Increasing number of conditions within a loop R

0
votes

I am currently experiencing somme difficulties in a R script, since the conditions required increase within the loop. Here's the explanation and an example.

  1. Imagine a 10x10 matrix with 1 or 0 (either LISTE or Meldungen)

    [,1] [,2] [,3] [,4] [,5] [,6] [,7] [,8] [,9] [,10] [1,] 1 0 0 0 1 0 0 1 0 1 [2,] 1 0 0 0 1 0 1 0 0 1 [3,] 0 0 0 1 0 0 0 0 1 0 [4,] 1 0 1 0 0 0 0 0 1 1 [5,] 1 0 1 0 1 1 0 0 1 0 [6,] 0 1 1 1 0 1 1 1 0 1 [7,] 0 0 1 0 1 1 1 1 0 0 [8,] 1 1 1 0 0 0 1 1 1 0 [9,] 1 0 0 0 0 1 1 0 0 0 [10,] 1 1 1 0 1 0 1 0 1 0 I would like a loop that loads this database at every iteration. And check the foloowing possibilities for every row and colum(i row and j column)

1st iteration 1. starting at j=1 to number of column if i,1=1 and i+1,1=0 then i+2,1=0

2 iteration (with original database) starting at j=1 to number of column if i,1=1 and i+1,1=0 and i+2,1=0 then i+3,1=0

3 iteration (with original database) if i,1=1 and i+1,1=0 and i+2,1=0 and i+3,1=0 then i+4,1=0

and so on

I tried to following code

for(p in 2:time){
  LISTE_neu <- LISTE        #load original database      

  if(p == 2){
    for(i in 1:row_number){
      for(j in (1+p):column_number)){
        if(LISTE_neu[i,(j-p)]==1 & Meldungen_num[i,j-(p-1)]==0){LISTE_neu[i,j] <- 0}
      }
    }
    LISTE_neu_2 <- LISTE_neu
  }

  if(p == 3){
    for(i in 1:row_number){
      for(j in (1+p):column_number){
        if(LISTE_neu[i,(j-p)]==1 & Meldungen_num[i,j-(p-1)]==0 & Meldungen_num[i,(j-(p-2))]==0){LISTE_neu[i,j] <- 0}
      }
    }
    LISTE_neu_3 <- LISTE_neu
  }
}

However at this point it's working. However it's very painful to type this increasing conditions.

Do you have an idea how to make things simpler? le tme know if it's unclear

1
rconditional-statements
Please explain your actual goal in words and provide example input and expected output. Nested for loops is not how we do such things in R. - Roland
Sure. In this case, I have to update the code written by someone else. However the goal is that at each iteration the number of conditions in the if function increases and it's directly linked with p. I was wondering if it's possible to increate them into the loop in order to avoid repetitions - elio rico
Well, this depends entirely on the conditions that you will create. Would the next extra condition be Meldungen_num[i,j-(p-3)]==0? Then yes, you can probably do this very easily. - slamballais
Again, you are explaining a step not the ultimate goal. And we need input and expected output to test solutions. - Roland
Also, in your if(p==3) it says i in 1:401... is this supposed to be i in 1:length_GP? And is j in (1+p):10 the same as j in (1+p):length(quartale)? Because then you can save a lot of code. - slamballais

1 Answers

0
votes

Edit: Just for clarification... The problem currently states that in a column, if the first entry is 1 and all subsequent entries up until p are 0, then p+1 should be 0. Each p should yield its own data frame, so we get p data frames.

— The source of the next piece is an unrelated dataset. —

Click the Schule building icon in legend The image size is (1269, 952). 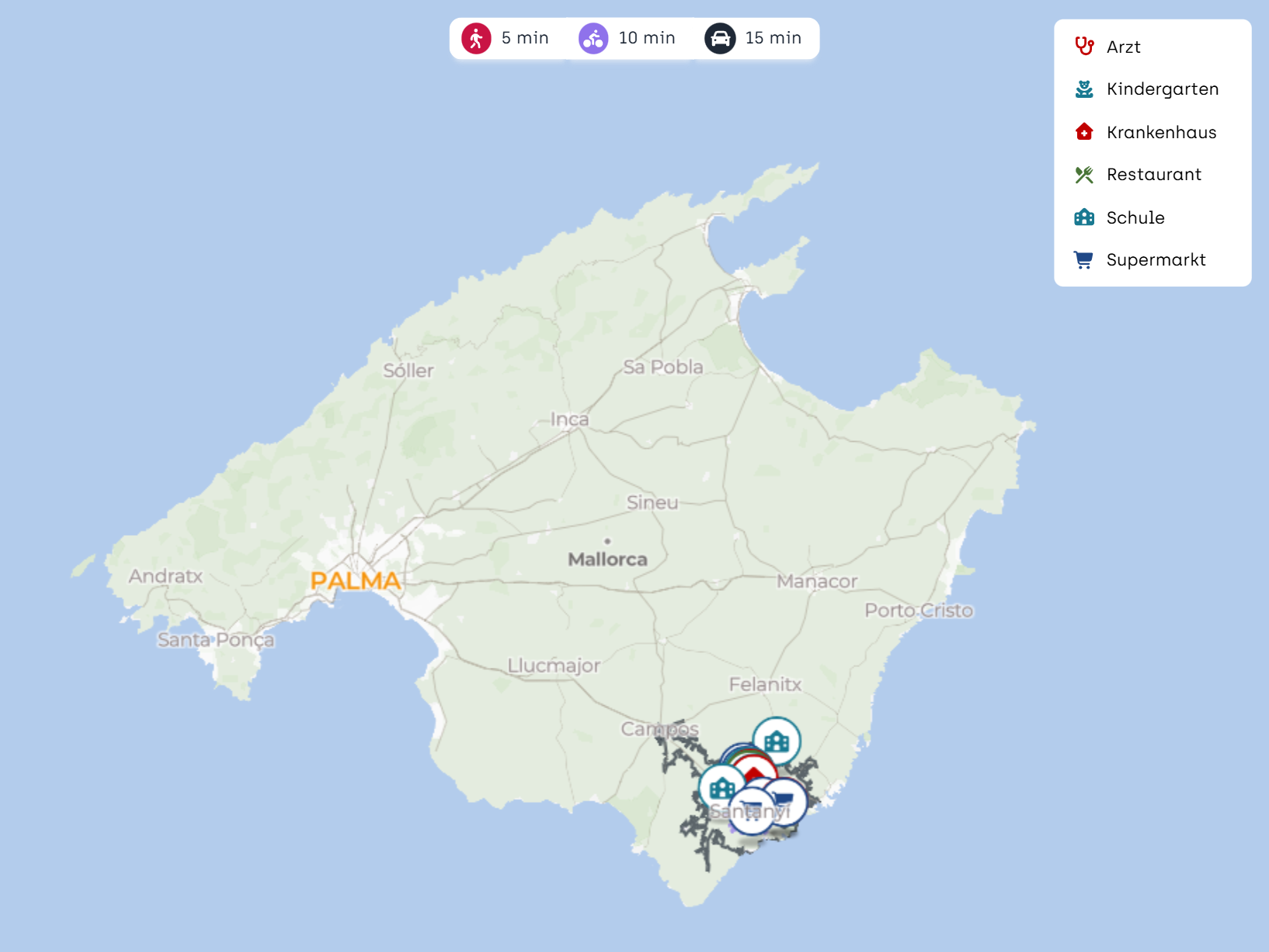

Edit2: Updated according to clearer wishes.

lis <- list()

for (p in 2:9){
  LISTE_neu <- LISTE
  met <- LISTE_neu[1,] == 1 & colSums(Meldungen_num[2:p,]) == 0
  LISTE_neu[p+1,met] <- 0
  lis[[p]] <- LISTE_neu
}

Call the results with lis[[p]], so for p = 2 you use lis[[2]].

Explanation: Basically, as p increases, you want to look at a bigger part of Meldungen_num and see if all values are 0. Since all values must be 0, their sum must also be 0. Therefore, I take all the values of interest (Meldungen_num[2:p,]) and sum them (colSums). Note that this happens for all columns simultaneously (so we get as many sums as there are columns). I then compare all these to 0, and for each column separately you get the answer. So that one single line checks all the columns for a given p all at once. met then contains which columns satisfy your conditions.

Then, I write 0 to only those columns that met our conditions using LISTE_neu[p+1,met] <- 0. Then, I store this new table in the list lis and go to the next p.